Under an agreement signed today after comprehensive talks Modi had with his Canadian counterpart Stephen Harper, Cameco Corporation will supply 3,000 metric tonnes of uranium over five years to India at an estimated cost of USD 254 million.

The supply will start from this year, highly placed sources said. Canada is the third country to supply uranium to India after Russia and Kazakhstan. The supplies will be under the International Atomic Energy Agency (IAEA) safeguards. This was announced by Canadian Prime Minister Stephen Harper after talks with his Indian counterpart Narendra Modi here.

India and Canada will resume commercial cooperation in the civil nuclear energy sector after decades, Prime Minister Narendra Modi said today while hoping his visit would act as a "springboard" for taking the bilateral relationship to a new level.

"During this visit, our two countries will resume commercial cooperation in civil nuclear energy after decades. This will be a defining symbol of our mutual trust and understanding, and of our willingness to look beyond the boundaries of the past to the opportunities of the future," Modi wrote in an opinion piece in the Canadian paper 'The Globe and Mail'.

Under a deal worth hundreds of millions of dollars, Canadian producer Cameco Corp is expected to provide fuel for Indian reactors.

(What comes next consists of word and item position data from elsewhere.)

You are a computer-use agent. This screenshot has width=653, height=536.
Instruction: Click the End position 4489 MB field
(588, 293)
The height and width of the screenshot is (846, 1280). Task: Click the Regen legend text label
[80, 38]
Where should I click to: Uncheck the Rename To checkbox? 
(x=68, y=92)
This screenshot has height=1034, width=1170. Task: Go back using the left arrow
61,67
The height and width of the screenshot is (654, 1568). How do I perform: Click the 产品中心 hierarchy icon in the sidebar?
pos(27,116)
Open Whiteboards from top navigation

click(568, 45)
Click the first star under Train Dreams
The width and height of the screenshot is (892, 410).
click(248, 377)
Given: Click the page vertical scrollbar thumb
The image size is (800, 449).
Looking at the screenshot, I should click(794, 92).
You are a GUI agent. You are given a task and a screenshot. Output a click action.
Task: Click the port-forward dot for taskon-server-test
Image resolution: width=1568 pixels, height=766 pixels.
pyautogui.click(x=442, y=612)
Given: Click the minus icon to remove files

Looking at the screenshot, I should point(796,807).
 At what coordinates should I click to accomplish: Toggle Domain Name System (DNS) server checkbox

Asserting that the pessimism of the past about India has turned into optimism about the future, Modi said both countries will benefit immensely by an early conclusion of a Bilateral Investment Protection and Promotion Agreement and Comprehensive Economic Partnership Agreement.

"I have come to build a strategic partnership with Canada in pursuit of India's economic transformation and a more peaceful, secure and stable future for our two countries," he wrote.

"Our relationship has been adrift in the past. The potential of our partnership remained a promise on a distant shore. However, in recent years, India and Canada have begun rediscovering each other," Modi, the first Indian Prime Minister to visit Canada in 42 years, said.

He lauded Canadian Prime Minister Stephen Harper's efforts in promoting bilateral ties, saying he has led with great vision to chart a new, more purposeful course in the relationship.

"As in Canada, the relationship enjoys broad political support in India," Modi said adding that a "close strategic partnership" between the two countries is natural.

"The second-most-populous country in the world has shifted economic gear," he said.

Highlighting that India has become the fastest-growing major economy in the world, he said, "There is no area of national development priority in which Canada cannot be an important partner –- energy and mineral resources, finance and infrastructure, manufacturing and technology, science and technology, and human resource development."

"I hope to make this visit a springboard to take our partnership in trade, investment and innovation to a new level. We will encourage and facilitate closer engagement between our industries," Modi said.

Talking about terrorism, Modi said India and Canada must strengthen their cooperation and seek a global response to the global menace. "We must also prepare ourselves for the challenges in the cyberworld and outer space," he said.